WHAT YOU SHOULD DO:
Below is a set of entries. Reproduce exactly the lines from the one containing "Task: Select the buy level 1 price 1170" through the end, both included.
---+---
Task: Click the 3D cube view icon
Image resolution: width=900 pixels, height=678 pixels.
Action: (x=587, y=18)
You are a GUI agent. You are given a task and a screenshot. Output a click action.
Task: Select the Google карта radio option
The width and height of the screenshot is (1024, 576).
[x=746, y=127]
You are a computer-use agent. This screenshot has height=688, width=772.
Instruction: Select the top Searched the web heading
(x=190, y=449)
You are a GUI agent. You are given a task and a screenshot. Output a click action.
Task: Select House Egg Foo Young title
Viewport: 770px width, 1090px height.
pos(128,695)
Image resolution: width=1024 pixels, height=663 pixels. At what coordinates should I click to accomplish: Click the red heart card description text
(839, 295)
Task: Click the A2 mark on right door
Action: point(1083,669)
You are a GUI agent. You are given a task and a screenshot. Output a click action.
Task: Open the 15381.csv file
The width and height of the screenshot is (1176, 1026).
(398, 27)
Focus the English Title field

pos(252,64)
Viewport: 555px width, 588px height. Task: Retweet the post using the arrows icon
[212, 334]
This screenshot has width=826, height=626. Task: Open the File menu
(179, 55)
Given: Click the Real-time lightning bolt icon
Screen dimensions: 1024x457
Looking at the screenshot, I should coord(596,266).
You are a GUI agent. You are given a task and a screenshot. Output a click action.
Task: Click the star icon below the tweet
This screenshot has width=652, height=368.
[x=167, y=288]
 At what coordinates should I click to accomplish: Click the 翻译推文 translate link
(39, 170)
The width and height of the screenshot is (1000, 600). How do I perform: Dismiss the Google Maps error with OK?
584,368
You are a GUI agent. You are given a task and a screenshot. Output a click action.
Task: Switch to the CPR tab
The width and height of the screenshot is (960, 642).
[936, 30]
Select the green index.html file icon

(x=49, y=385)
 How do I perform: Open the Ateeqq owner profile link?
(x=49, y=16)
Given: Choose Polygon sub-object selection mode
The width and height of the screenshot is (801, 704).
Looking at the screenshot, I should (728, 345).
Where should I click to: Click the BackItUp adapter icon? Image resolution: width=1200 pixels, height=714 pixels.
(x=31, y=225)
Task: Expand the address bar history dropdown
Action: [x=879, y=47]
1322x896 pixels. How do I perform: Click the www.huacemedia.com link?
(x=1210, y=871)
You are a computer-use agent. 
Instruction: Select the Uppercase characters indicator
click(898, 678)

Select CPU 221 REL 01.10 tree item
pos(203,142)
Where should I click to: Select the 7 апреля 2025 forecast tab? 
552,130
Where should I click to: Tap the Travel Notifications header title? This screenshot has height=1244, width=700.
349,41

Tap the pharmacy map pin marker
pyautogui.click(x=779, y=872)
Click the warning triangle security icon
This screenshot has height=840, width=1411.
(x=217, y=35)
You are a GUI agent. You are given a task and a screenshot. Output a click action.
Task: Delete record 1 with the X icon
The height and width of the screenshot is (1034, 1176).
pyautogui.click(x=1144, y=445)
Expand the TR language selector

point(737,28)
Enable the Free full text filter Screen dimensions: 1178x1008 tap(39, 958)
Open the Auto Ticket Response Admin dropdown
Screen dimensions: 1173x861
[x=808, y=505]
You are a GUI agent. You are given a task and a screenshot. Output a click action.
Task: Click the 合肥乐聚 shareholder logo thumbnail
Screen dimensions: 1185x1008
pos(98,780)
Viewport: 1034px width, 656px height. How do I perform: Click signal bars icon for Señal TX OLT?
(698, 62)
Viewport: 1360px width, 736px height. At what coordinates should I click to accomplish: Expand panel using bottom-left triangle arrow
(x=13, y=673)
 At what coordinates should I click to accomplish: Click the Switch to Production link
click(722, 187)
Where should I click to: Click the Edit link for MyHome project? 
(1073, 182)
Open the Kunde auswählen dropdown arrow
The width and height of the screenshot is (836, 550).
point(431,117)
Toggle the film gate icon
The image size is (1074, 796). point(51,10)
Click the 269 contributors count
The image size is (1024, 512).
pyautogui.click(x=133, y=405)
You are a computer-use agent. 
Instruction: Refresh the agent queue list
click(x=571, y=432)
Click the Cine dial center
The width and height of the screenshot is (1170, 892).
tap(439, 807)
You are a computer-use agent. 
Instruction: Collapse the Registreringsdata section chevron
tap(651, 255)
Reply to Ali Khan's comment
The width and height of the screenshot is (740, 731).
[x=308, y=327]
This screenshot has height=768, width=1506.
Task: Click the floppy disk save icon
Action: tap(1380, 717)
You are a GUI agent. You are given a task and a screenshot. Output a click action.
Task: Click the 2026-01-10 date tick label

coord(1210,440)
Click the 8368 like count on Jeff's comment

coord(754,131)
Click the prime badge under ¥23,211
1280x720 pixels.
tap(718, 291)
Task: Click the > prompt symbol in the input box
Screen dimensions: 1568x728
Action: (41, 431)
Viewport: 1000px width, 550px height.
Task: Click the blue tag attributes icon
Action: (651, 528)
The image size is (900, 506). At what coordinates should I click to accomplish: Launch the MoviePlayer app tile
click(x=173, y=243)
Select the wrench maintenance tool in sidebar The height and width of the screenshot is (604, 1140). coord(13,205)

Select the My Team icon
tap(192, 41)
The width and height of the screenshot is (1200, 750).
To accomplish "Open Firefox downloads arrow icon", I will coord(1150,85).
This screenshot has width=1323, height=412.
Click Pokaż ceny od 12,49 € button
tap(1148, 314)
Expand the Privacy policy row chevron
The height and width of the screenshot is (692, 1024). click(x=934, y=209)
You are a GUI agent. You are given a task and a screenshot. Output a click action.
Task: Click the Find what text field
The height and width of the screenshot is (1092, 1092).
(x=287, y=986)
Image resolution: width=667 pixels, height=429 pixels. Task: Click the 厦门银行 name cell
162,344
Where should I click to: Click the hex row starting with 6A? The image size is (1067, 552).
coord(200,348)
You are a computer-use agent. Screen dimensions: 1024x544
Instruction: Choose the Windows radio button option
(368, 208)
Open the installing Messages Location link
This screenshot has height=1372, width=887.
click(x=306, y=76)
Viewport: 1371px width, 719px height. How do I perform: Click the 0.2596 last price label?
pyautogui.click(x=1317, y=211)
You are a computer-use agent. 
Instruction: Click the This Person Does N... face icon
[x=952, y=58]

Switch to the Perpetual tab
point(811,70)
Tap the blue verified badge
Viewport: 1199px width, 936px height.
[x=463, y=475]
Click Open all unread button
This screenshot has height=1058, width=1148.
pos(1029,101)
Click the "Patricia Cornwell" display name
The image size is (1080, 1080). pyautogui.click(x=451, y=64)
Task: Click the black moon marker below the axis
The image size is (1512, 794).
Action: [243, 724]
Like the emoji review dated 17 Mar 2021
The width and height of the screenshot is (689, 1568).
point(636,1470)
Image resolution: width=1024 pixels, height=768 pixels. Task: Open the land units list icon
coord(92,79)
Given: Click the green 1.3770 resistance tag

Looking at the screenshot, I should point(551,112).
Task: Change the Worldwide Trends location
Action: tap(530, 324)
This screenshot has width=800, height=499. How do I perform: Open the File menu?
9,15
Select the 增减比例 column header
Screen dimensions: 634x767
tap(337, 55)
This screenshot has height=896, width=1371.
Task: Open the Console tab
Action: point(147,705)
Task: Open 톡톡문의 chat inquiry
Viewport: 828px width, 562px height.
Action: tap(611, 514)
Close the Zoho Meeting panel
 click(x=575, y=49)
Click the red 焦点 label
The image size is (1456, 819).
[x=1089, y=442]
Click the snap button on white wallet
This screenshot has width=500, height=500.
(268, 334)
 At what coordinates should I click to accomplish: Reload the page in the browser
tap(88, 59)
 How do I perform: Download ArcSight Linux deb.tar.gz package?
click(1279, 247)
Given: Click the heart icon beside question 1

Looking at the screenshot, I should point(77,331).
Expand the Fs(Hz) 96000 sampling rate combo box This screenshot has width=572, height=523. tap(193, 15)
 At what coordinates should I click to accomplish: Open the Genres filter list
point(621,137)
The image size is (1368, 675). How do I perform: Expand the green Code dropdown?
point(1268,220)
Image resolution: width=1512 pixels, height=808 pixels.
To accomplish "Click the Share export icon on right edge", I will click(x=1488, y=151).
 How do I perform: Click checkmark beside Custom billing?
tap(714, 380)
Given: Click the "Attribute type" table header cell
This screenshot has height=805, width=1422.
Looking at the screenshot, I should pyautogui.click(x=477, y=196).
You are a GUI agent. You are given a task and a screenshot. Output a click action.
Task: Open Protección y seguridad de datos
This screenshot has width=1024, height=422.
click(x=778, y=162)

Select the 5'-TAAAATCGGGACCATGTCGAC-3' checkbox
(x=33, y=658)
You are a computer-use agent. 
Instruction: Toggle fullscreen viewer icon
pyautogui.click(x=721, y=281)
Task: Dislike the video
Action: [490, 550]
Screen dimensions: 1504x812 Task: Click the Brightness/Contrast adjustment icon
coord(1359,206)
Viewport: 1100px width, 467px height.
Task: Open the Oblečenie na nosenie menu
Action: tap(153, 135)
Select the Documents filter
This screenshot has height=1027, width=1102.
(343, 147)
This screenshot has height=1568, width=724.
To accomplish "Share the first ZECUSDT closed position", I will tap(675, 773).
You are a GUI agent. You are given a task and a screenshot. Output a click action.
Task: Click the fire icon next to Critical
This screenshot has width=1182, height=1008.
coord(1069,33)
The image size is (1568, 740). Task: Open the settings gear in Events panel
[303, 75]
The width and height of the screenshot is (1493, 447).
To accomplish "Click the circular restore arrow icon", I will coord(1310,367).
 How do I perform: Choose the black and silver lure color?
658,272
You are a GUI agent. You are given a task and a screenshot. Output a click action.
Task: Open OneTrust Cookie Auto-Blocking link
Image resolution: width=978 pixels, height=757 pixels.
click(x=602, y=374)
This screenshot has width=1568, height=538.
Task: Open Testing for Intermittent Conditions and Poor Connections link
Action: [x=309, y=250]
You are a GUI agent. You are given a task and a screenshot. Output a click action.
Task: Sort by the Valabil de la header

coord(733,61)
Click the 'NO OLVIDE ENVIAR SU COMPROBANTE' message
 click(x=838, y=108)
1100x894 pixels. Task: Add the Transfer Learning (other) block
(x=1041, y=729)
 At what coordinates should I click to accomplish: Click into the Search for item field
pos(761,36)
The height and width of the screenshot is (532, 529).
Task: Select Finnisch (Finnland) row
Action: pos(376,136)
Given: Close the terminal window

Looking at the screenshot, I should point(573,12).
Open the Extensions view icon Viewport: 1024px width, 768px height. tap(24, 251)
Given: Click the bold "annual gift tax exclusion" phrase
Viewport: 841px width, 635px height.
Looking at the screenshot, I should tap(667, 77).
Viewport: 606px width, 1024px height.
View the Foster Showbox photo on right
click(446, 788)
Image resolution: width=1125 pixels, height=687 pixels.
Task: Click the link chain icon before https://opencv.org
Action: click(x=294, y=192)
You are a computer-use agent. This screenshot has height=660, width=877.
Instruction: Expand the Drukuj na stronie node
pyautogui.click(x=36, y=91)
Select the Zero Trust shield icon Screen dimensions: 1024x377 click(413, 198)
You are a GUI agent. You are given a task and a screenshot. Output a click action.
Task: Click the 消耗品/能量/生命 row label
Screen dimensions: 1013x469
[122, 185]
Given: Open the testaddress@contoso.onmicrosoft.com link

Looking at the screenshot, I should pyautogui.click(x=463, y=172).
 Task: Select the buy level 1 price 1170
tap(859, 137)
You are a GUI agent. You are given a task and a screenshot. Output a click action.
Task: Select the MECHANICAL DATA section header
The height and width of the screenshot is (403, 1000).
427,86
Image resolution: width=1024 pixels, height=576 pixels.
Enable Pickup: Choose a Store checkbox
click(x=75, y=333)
---+---
THE ANSWER:
 Task: Select the buy level 1 price 1170
tap(859, 137)
You are a GUI agent. You are given a task and a screenshot. Output a click action.
Task: Select the MECHANICAL DATA section header
The height and width of the screenshot is (403, 1000).
427,86
Image resolution: width=1024 pixels, height=576 pixels.
Enable Pickup: Choose a Store checkbox
click(x=75, y=333)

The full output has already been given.